--- TASK REQUIREMENTS ---
Rescale the material from its start through the line containing "tap(366, 51)" and write out every line in that span, including the requests. Multiply each click coordinate in the answers by 0.65 and round to whole numbers, with halves rounded up.

--- DATA EXCERPTS ---

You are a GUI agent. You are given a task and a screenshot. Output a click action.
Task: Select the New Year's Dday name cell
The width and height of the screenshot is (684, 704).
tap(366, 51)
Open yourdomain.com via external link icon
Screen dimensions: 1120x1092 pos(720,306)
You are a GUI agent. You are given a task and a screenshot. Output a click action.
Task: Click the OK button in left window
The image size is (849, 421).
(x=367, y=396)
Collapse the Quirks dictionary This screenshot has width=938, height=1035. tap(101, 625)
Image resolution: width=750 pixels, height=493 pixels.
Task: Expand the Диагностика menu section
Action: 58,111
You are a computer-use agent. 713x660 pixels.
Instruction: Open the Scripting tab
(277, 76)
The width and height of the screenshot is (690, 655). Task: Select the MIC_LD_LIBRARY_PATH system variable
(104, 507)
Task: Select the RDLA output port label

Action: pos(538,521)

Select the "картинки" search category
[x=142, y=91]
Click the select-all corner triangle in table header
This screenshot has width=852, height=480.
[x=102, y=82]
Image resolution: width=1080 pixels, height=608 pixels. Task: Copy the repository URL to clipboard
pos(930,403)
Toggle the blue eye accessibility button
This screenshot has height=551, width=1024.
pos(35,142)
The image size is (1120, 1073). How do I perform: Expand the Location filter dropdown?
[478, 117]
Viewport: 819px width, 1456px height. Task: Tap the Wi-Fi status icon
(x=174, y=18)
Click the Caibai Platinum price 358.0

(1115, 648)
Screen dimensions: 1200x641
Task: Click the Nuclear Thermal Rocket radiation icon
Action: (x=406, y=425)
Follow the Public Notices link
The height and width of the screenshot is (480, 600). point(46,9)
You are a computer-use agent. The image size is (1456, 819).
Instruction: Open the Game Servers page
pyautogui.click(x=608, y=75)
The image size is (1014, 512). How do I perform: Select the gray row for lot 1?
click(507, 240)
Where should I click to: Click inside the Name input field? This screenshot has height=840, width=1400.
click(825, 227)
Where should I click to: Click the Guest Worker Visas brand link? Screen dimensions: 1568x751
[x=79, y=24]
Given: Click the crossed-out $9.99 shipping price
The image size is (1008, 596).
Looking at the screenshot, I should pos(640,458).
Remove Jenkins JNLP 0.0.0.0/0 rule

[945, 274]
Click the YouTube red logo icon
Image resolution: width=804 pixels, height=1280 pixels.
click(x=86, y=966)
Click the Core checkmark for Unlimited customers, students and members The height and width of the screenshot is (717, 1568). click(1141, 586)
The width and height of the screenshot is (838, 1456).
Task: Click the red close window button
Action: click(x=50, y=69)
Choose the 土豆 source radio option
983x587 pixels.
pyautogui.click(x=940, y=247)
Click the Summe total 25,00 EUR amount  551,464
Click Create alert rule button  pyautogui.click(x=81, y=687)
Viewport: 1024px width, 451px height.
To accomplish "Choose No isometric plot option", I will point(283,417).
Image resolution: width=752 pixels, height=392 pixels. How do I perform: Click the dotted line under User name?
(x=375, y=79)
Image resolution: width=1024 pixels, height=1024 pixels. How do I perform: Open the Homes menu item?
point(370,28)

--- REPLY TO THE TASK ---
You are a GUI agent. You are given a task and a screenshot. Output a click action.
Task: Select the New Year's Dday name cell
The width and height of the screenshot is (684, 704).
tap(238, 33)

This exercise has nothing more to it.